A Polícia de Segurança Pública (PSP) lançou um alerta para o aumento significativo de burlas realizadas através de contactos telefónicos por indivíduos que se fazem passar por funcionários de instituições bancárias. Apenas no passado dia 7 de julho foram registadas 24 ocorrências relacionadas com este esquema, um número que, segundo a autoridade, evidencia o crescimento exponencial deste tipo de criminalidade.
De acordo com a PSP, os burlões recorrem frequentemente à técnica conhecida como spoofing, que permite manipular o identificador de chamadas para que o número apresentado no telemóvel da vítima corresponda, aparentemente, ao da sua instituição bancária. Em alguns casos, contudo, o primeiro contacto é efetuado através de números de telemóvel comuns, sem qualquer associação visível a entidades bancárias.
O esquema inicia-se, geralmente, com o envio de uma mensagem SMS que aparenta ter sido enviada pelo banco da vítima. Na comunicação é referido um alegado movimento suspeito ou uma transferência bancária irregular, sendo solicitado ao destinatário que contacte, com urgência, um número de apoio indicado na própria mensagem.
Quando a vítima liga para esse contacto, é atendida por um falso funcionário bancário que, recorrendo a um discurso credível e profissional, procura convencê-la de que o dinheiro está em risco.

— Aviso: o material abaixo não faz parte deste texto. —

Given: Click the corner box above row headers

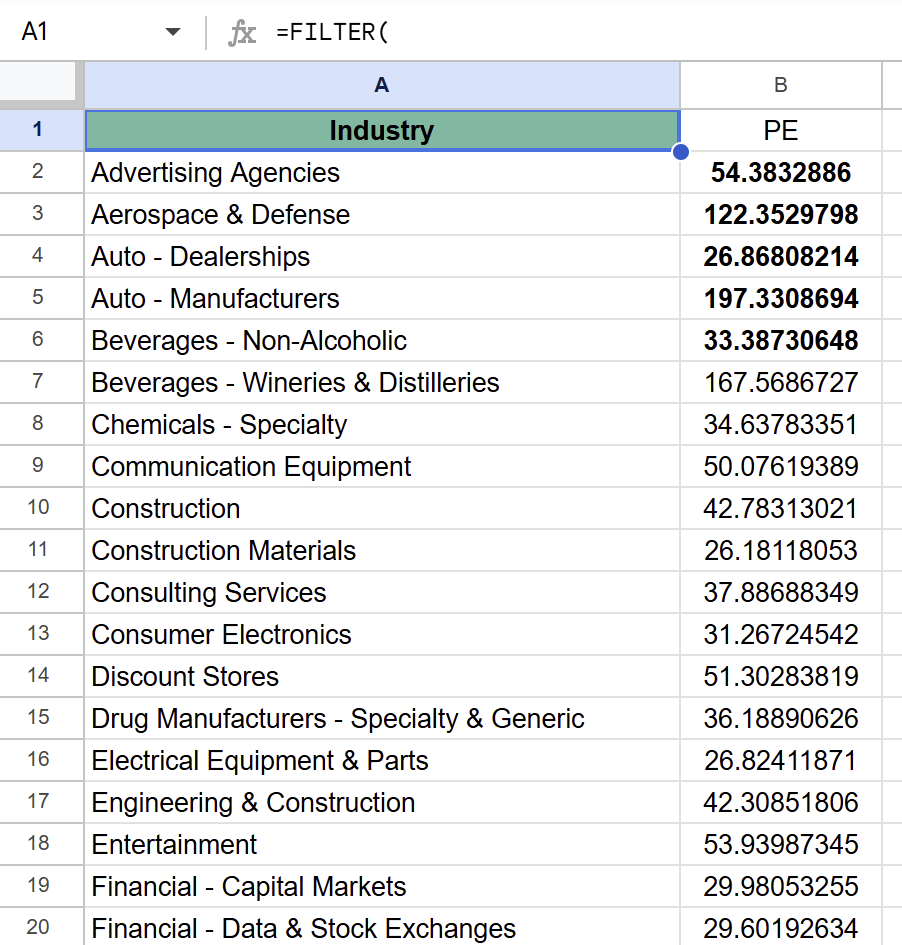Looking at the screenshot, I should point(39,84).
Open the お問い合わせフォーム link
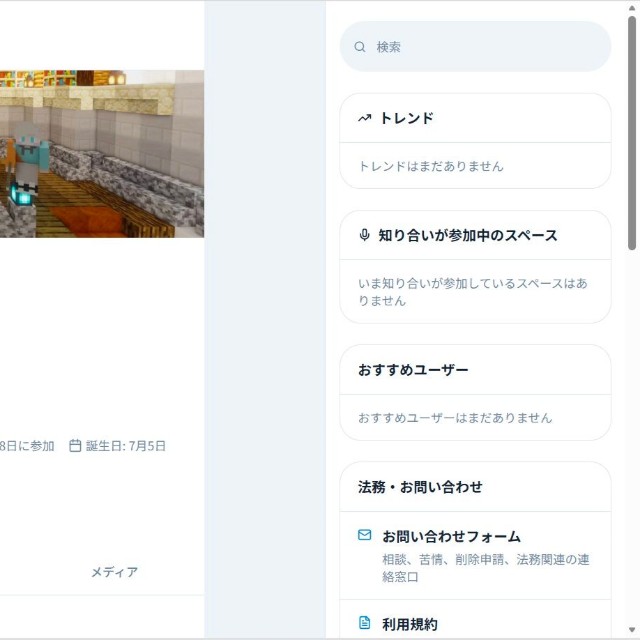640x640 pixels. point(451,537)
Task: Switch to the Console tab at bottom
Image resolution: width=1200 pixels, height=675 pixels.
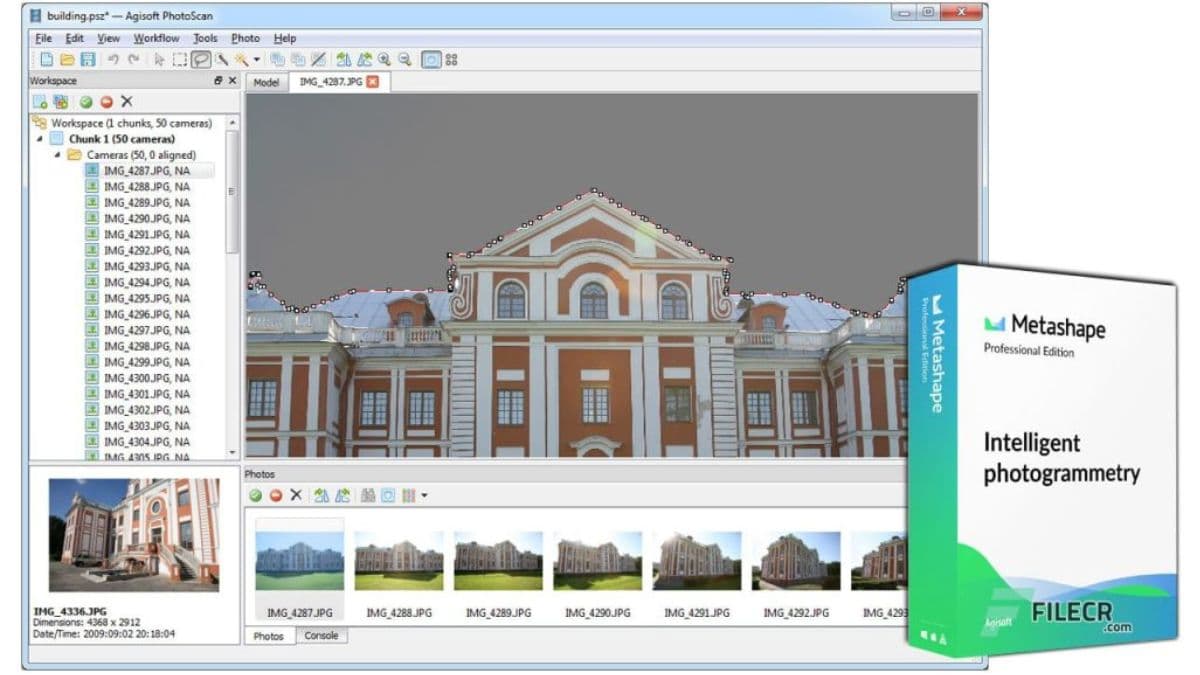Action: pyautogui.click(x=320, y=636)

O objetivo é persuadi-la a transferir o saldo da conta para uma alegada “conta de segurança” temporária, controlada pelos criminosos.
A PSP sublinha que as instituições bancárias nunca solicitam este tipo de procedimento aos clientes e recorda que as chamadas “contas de segurança” não existem. A polícia alerta ainda que os autores destas burlas utilizam frequentemente linguagem técnica, música de espera e falsas transferências entre departamentos para reforçar a aparência de legitimidade do contacto.

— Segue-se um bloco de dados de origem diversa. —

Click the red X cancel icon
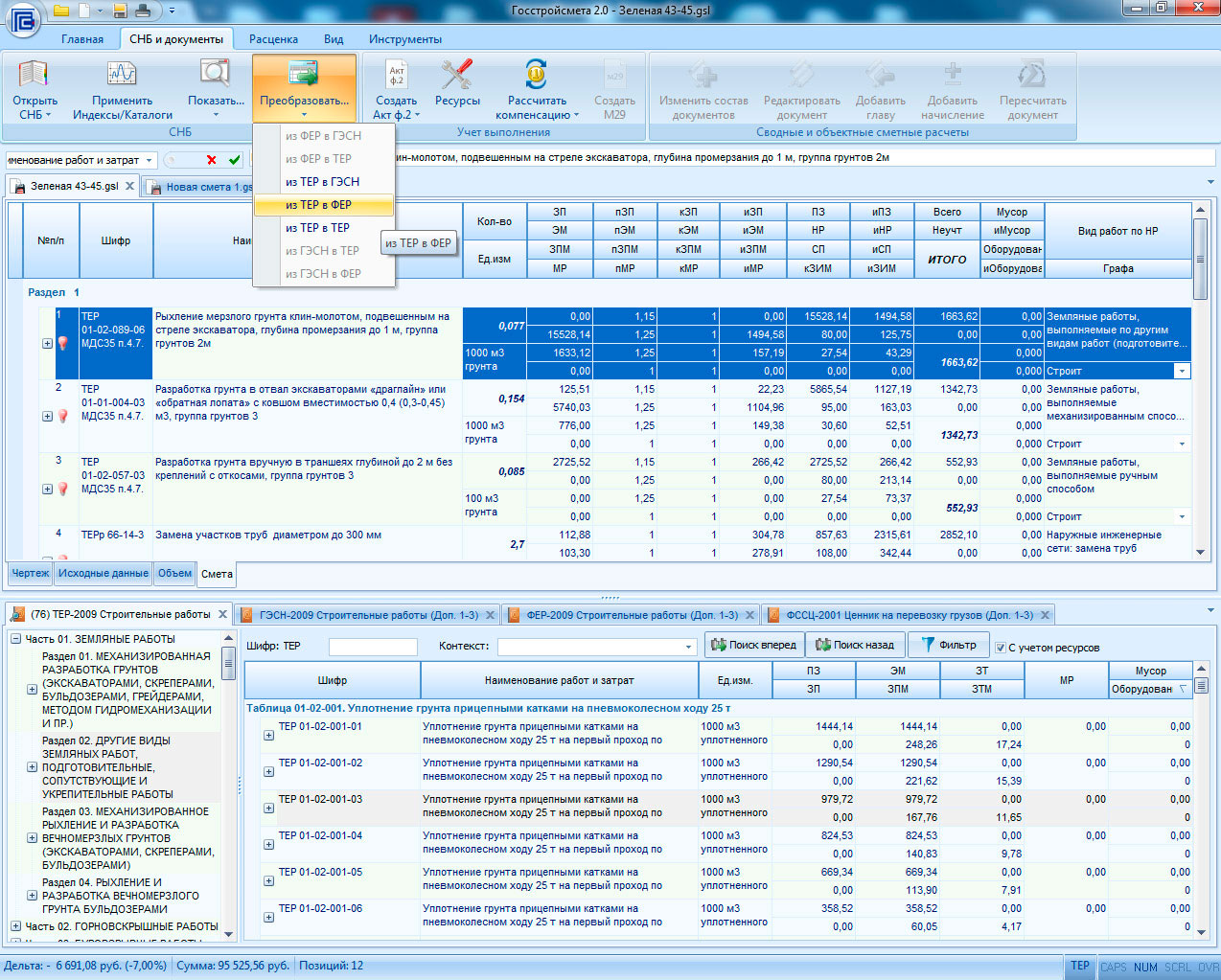The width and height of the screenshot is (1221, 980). (212, 160)
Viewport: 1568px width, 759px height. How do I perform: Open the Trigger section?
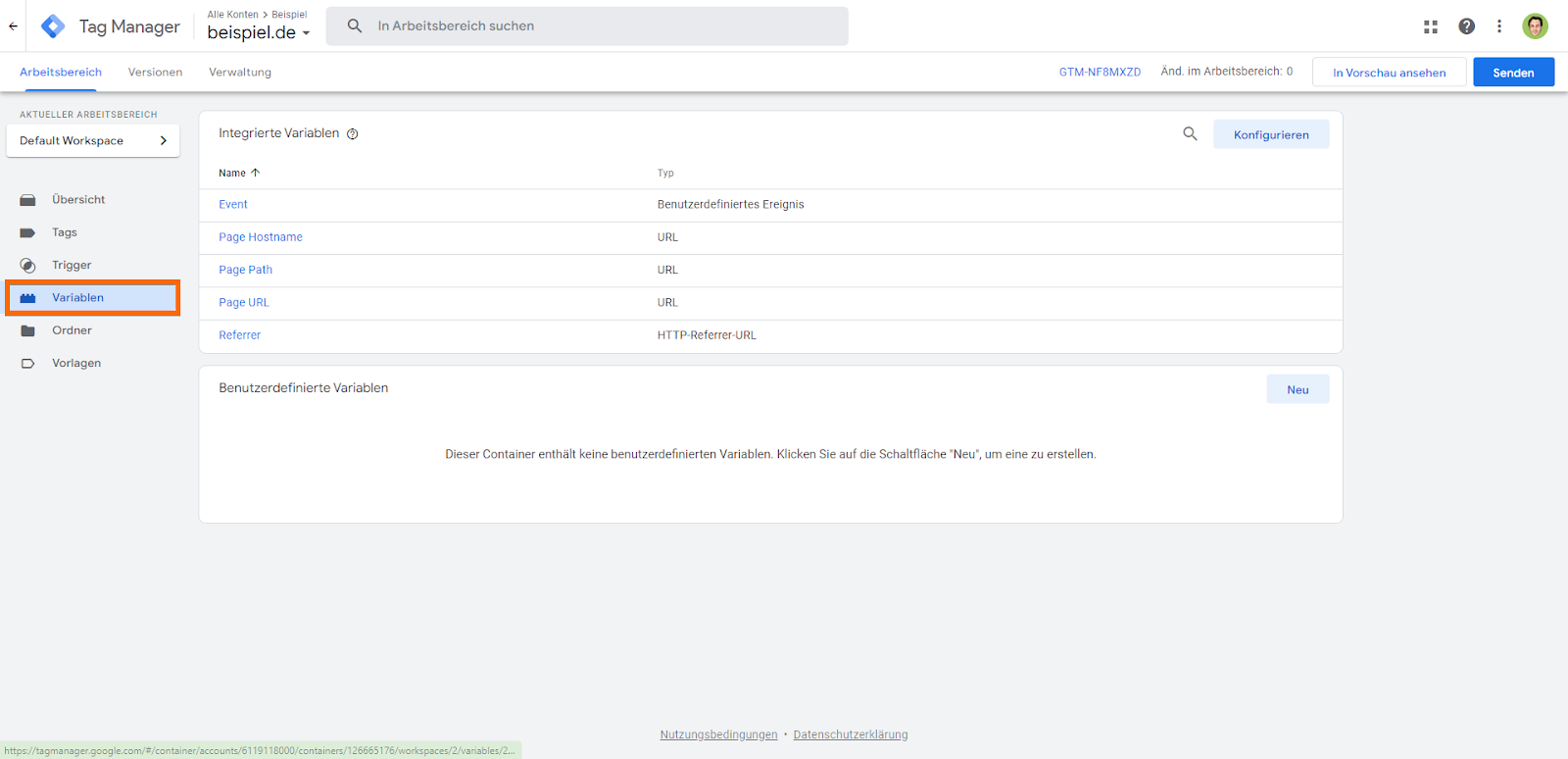coord(72,265)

Além disso, a autoridade chama a atenção para o facto de o identificador de chamadas poder ser manipulado através de spoofing, pelo que o nome ou número do banco apresentado no telemóvel não constitui garantia de autenticidade.
Recomendações às vítimas
Perante qualquer contacto desta natureza, a PSP recomenda que os cidadãos nunca liguem para os números indicados nas mensagens SMS e utilizem apenas os contactos oficiais disponibilizados nos canais do respetivo banco.
A polícia aconselha igualmente a terminar imediatamente qualquer chamada em que exista pressão para agir de forma urgente e a contactar diretamente o gestor de conta ou a linha oficial da instituição bancária.
As autoridades recordam ainda que nunca devem ser fornecidos por telefone ou por SMS códigos de acesso, PIN, palavras-passe, códigos de autenticação ou coordenadas do cartão matriz, uma vez que os bancos não solicitam este tipo de informação através destes meios.
Caso existam suspeitas de que dados bancários tenham sido comprometidos, a PSP recomenda o contacto imediato com a instituição financeira para bloquear cartões ou credenciais de acesso, a alteração das palavras-passe do serviço de homebanking, sempre que possível, e a apresentação de queixa junto das autoridades policiais ou judiciais, acompanhada das mensagens recebidas e dos comprovativos de eventuais movimentos bancários.
A PSP apela ainda à divulgação deste alerta junto de familiares e amigos, sobretudo entre a população mais vulnerável, como os idosos, incentivando todos os cidadãos a comunicarem às autoridades qualquer situação suspeita.